*Exercise goal:* Every line from the line containing "Task: Open the 插入 (Insert) ribbon tab" through the final line of the data is to be printed exactly; no other line is to appear.

*Record extracts:*
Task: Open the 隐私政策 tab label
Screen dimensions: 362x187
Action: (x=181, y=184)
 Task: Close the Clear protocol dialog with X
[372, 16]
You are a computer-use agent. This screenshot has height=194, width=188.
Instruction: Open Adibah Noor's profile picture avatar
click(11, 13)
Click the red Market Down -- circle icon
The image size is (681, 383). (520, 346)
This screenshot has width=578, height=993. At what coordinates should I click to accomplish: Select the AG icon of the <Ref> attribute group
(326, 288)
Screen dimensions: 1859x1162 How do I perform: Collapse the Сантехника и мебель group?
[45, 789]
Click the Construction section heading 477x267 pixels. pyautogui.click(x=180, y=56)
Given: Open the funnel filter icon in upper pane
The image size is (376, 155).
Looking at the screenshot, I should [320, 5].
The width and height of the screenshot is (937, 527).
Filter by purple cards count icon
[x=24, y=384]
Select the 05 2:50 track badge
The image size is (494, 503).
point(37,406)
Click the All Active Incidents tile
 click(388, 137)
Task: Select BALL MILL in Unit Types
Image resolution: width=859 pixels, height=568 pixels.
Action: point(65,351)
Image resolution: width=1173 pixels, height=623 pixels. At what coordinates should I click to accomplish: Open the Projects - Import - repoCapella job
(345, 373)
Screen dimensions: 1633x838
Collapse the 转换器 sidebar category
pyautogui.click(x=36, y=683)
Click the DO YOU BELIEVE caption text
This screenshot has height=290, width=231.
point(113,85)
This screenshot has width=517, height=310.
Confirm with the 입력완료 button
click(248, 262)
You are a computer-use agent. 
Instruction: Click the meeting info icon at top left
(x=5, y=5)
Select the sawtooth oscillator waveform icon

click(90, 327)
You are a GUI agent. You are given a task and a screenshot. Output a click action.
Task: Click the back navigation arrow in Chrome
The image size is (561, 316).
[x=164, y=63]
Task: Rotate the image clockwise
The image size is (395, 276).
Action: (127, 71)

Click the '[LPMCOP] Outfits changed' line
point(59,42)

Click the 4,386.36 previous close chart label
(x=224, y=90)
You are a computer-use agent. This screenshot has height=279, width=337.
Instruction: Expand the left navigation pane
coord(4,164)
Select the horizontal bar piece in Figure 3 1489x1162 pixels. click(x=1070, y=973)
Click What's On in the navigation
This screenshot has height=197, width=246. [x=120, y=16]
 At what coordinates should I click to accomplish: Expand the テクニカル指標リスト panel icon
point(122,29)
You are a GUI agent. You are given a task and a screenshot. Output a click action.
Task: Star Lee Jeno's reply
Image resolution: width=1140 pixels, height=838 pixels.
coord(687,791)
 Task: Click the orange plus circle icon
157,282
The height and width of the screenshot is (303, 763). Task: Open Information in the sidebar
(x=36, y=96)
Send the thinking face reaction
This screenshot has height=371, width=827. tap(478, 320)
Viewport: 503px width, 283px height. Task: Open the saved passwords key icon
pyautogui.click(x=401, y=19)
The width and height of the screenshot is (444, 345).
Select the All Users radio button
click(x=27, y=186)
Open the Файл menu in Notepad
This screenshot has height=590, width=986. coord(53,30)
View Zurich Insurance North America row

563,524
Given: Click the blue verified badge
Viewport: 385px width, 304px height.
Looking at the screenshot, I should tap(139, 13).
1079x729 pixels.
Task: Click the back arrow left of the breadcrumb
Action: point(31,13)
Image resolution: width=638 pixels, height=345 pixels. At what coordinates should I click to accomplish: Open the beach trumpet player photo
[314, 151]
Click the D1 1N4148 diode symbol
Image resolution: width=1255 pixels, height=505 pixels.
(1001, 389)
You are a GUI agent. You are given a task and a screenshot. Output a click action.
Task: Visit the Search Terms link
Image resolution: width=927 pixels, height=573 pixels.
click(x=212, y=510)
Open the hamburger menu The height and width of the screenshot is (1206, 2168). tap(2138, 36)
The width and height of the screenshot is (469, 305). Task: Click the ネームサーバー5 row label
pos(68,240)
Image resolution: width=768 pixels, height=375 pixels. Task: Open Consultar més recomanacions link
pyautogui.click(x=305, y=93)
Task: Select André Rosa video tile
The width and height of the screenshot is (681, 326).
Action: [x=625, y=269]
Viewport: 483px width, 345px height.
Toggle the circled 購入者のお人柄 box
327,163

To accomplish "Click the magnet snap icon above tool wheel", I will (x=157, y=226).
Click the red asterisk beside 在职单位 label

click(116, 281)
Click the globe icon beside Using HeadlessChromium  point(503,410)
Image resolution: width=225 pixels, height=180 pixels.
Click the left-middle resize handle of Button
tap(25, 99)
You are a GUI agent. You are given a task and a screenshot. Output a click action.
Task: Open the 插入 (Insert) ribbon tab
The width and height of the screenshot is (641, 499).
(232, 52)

*Exercise solution:*
Task: Open the 插入 (Insert) ribbon tab
The width and height of the screenshot is (641, 499).
(232, 52)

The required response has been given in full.